Heredity is tough to beat.

I have inherited characteristics of both of my parents, and I’d like to think the fact I’m not the least bit bald is because my grandfather had a decent head of hair into his 70s. (Baldness skips a generation and is influenced by your mother’s side of the family, allegedly. True or not, I’ll buy into it.)

I inherited one of my mother’s traits that I cannot shake, and I doubt I ever will.

I love coupons.

It pains me to shop without them, and while I’m not obsessed with using them, it warms my heart when I do.

I collect coupons for restaurants near the office and periodically patronize those places. My co-workers, who must make a lot more money than me, act as if going to the same place twice in two weeks is some sort of dining faux pas. Rush never tires of making some lame coupon quip whenever we talk about going somewhere to eat, but I never here him complain when I split the cost of a meal with him using a coupon and it costs him less than $5 for lunch.

While I don’t buy five copies of the Sunday paper each week, I will clip coupons from it each week. I also pull off several of the in-store adhesive coupons that are directly on packages if I’ll use them down the road. Tonight at Target there were “save $1.50 now” coupons on 12-packs of Sierra Mist and Sierra Mist Free. I don’t buy Sierra Mist Free very often, I need my Diet Pepsi fix most of the time, but I grabbed six coupons off of the packages for future use.
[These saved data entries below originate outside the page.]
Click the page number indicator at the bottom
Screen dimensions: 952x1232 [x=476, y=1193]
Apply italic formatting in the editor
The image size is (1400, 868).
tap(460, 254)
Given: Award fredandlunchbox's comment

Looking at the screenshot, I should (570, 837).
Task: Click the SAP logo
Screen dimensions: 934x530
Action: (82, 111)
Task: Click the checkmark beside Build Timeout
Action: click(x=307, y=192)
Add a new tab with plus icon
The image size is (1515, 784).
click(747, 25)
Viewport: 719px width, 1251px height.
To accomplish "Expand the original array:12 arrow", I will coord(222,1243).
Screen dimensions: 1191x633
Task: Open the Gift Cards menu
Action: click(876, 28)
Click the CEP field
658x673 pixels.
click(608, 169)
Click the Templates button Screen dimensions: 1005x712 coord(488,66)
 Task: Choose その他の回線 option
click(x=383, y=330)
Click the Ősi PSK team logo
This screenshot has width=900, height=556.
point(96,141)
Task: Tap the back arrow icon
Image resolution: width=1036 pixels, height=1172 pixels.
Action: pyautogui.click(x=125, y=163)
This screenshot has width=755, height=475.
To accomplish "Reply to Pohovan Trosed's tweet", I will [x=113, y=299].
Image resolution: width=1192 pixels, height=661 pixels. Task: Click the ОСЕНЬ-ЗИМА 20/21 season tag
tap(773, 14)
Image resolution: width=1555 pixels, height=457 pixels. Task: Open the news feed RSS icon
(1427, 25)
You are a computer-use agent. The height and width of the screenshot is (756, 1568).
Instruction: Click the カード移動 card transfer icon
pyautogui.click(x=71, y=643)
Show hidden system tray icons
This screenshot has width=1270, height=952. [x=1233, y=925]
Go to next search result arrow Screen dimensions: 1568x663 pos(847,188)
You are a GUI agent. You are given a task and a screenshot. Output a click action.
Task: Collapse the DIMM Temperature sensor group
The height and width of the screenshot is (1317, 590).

So why was I shopping at Target? I don’t buy a lot of groceries there, even though research shows Super Target stores are as competitive as the local grocery chains. The biggest reason I shop at Target: printable coupons.

Target has printable coupons on its website, evidently, and while there aren’t tons of them offering huge savings, there are a few gems. I buy small bottles of mustard for 9 cents, (many of which are donated to the local food shelf, occasional meat and cheese products for a great price if they’re on sale and Pepsi products for less than $2 a 12-pack, typically, when I use the $1 off a 12-pack coupon for each one.

Printing the coupons is easy, because people transfer the coupon image to their own websites and create coupon generators, a template that prints out any denomination of desired coupons quickly and easily.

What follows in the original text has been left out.